On one level, the memoir seems perfectly timed as HP twists amid its current corporate spying scandal, confirming the dysfunctional insecurity of the board that fired Fiorina.
But the book also provides Fiorina a platform to reinvent herself for whatever comes next.
She has the freedom of choice that comes from being extremely wealthy. Besides her $21 million severance pay, she began 2006 with 850,000 HP shares – a stake that size is worth $31 million now.
Fiorina, 52, told the Babson audience she has maintained her interest in global development issues. Her name emerged last year as a candidate for World Bank president.
Fiorina has advised President Bush and California Gov. Arnold Schwarzenegger on tech policy, but she traditionally dismissed questions of her own interest in politics by saying she was focused on running HP.
Should she explore that route now, she might find she still has celebrity cachet.
Stephen Mader, vice chairman of Christian &Timbers, the headhunting firm that brought Fiorina from AT&T Corp. spinoff Lucent Technologies Inc. to HP in 1999, says the ignominious end to her HP stint will not necessarily keep her from becoming a CEO again.
However, Fiorina’s next employer would be wise to study the strengths and weaknesses she showed at HP.

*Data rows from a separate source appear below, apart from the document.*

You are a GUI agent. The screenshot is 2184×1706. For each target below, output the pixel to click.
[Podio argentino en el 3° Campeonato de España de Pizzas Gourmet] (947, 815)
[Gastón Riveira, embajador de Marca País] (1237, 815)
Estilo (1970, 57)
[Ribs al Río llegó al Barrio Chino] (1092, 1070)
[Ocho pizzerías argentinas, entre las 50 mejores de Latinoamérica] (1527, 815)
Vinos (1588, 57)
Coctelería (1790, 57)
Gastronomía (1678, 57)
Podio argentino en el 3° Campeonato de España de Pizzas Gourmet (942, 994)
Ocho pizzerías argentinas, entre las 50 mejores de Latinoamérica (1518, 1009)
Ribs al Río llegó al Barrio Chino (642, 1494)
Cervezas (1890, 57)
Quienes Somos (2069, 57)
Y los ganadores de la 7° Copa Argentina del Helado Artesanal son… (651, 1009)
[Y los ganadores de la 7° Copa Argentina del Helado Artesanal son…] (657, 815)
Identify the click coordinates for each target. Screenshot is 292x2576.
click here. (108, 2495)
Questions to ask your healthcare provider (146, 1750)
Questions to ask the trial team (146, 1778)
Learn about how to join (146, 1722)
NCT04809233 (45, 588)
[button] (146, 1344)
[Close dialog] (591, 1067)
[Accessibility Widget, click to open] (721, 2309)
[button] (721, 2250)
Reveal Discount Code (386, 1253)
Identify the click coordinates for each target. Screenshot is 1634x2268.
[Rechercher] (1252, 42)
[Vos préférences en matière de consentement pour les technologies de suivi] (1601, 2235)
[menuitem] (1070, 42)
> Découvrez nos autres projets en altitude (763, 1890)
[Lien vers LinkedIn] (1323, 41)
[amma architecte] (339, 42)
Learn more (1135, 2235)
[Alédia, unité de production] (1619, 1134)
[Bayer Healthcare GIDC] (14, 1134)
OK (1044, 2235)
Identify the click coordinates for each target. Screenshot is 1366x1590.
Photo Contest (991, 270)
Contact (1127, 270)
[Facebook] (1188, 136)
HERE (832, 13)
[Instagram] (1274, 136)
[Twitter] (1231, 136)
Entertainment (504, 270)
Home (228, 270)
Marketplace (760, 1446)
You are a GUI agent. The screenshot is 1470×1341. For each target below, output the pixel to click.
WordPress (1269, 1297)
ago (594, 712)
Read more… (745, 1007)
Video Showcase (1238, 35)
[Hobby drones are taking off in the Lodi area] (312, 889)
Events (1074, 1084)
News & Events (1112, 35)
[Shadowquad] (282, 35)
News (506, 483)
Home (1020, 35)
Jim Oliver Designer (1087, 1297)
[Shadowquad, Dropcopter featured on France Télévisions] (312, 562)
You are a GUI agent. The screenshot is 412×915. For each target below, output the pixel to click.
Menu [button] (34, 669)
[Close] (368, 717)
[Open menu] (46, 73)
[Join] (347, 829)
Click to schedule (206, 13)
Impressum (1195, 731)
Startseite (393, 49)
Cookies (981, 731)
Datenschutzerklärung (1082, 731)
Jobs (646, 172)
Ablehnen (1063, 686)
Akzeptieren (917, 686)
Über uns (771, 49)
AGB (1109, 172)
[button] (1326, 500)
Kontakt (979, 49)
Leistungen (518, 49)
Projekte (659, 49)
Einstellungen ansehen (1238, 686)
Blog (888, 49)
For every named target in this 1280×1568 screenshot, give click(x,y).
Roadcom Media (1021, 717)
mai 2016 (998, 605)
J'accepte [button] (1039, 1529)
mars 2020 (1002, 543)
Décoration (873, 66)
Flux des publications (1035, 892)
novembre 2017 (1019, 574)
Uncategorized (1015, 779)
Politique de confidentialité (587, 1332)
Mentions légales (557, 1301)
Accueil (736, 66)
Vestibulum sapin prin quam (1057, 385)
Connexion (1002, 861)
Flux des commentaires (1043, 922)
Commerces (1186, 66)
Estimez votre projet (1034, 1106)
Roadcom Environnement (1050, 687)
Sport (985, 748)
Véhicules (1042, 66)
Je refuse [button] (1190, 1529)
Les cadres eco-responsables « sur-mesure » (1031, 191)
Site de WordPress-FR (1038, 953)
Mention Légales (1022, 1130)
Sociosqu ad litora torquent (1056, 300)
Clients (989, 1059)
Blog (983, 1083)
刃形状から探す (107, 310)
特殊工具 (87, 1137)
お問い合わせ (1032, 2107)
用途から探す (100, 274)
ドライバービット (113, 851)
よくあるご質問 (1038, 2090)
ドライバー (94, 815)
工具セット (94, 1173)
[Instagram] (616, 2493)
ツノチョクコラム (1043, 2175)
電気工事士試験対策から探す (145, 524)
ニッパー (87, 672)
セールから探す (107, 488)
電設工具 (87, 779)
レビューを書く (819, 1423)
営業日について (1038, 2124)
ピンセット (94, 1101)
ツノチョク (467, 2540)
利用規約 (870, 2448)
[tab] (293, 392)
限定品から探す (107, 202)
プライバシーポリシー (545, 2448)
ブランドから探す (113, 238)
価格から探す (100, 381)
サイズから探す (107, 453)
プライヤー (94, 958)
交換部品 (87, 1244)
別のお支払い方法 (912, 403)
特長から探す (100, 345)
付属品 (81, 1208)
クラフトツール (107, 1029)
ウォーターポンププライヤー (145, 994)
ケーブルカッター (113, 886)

Fiorina wins praise for defining a new vision for a slow-moving bureaucracy that had essentially missed the Internet revolution. Before Fiorina, HP had a murky strategy for linking its computer, server and printer businesses. She recast HP as an IBM-like strategic partner for customers trying to take advantage of the always-on aspects of the Web era.
But generally she is considered to have fallen short on day-to-day operational matters – the things that prompt raves for her successor, Mark Hurd.
Among the most famous letdowns: Fiorina told Wall Street HP could produce 15 percent revenue growth in 2001. It fell 7 percent. In August 2004, when sales fell way short of forecasts, Fiorina blamed embarrassing problems with an internal computer system and surprisingly weak customer demand, then fired three top executives.